**AIM OF THE TASK:** Exact copy, pictures excluded: print the lines from the one with "The height and" through the final line of the records.

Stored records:
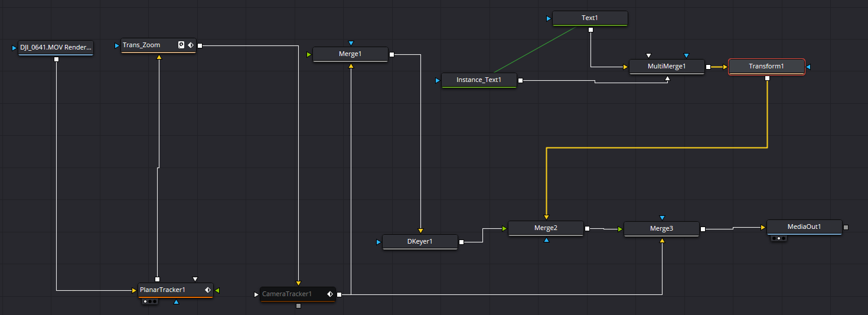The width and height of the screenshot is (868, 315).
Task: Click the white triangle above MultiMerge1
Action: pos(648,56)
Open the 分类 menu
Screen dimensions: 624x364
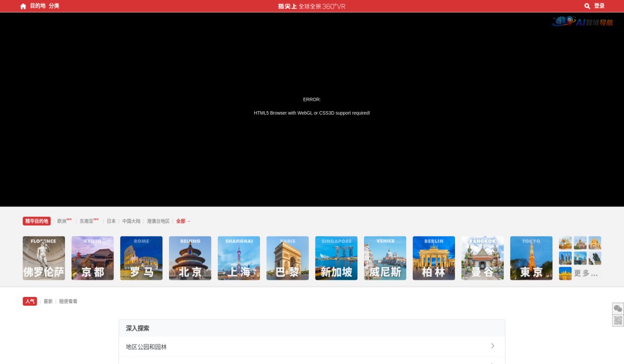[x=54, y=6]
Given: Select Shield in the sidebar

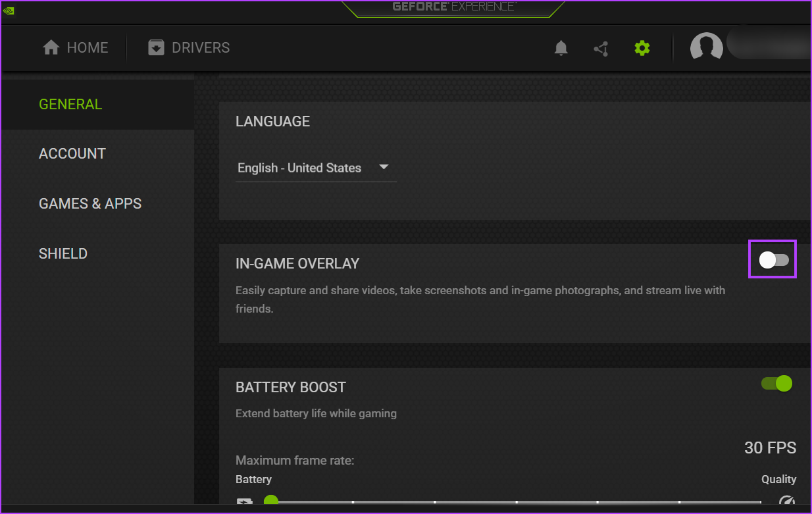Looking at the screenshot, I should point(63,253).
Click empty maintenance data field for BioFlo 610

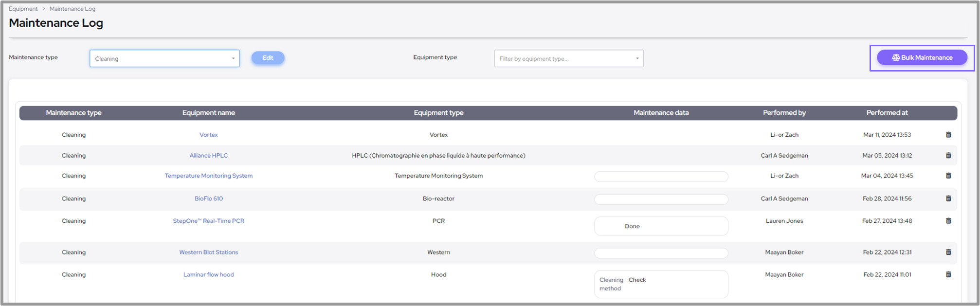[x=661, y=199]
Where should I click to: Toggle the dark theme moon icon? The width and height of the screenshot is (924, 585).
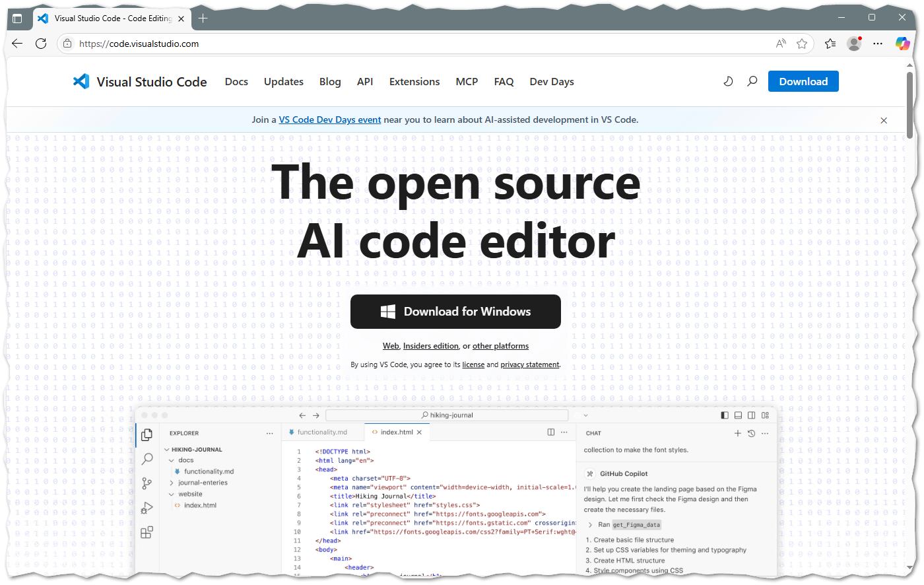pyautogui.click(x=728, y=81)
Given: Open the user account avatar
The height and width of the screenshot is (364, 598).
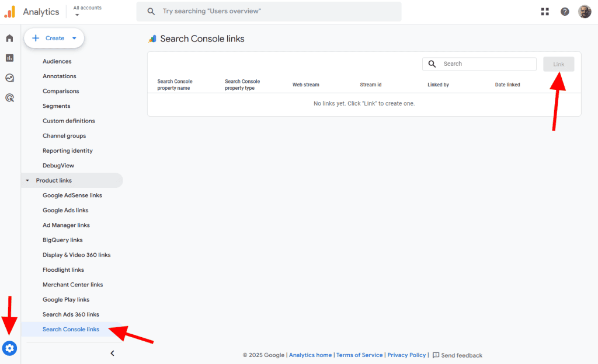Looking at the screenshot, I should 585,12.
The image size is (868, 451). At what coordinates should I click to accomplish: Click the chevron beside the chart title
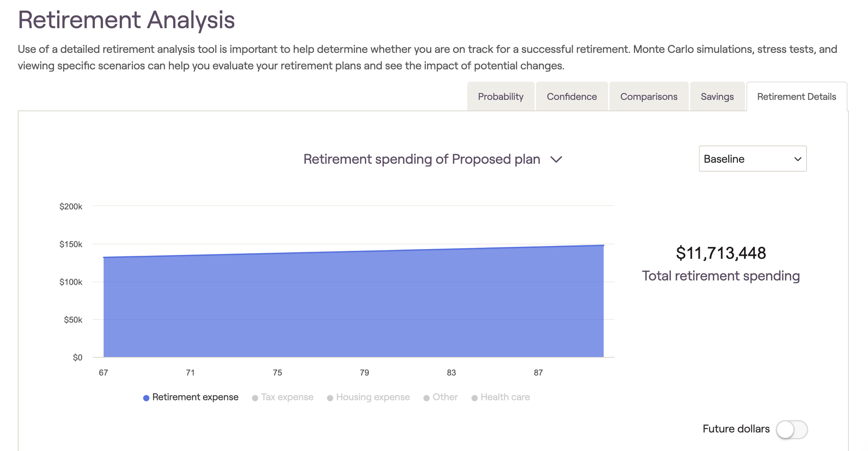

**REPLY TO THE EXERCISE:**
The height and width of the screenshot is (364, 598).
Looking at the screenshot, I should 585,12.
The image size is (868, 451). At what coordinates should I click to accomplish: Click the chevron beside the chart title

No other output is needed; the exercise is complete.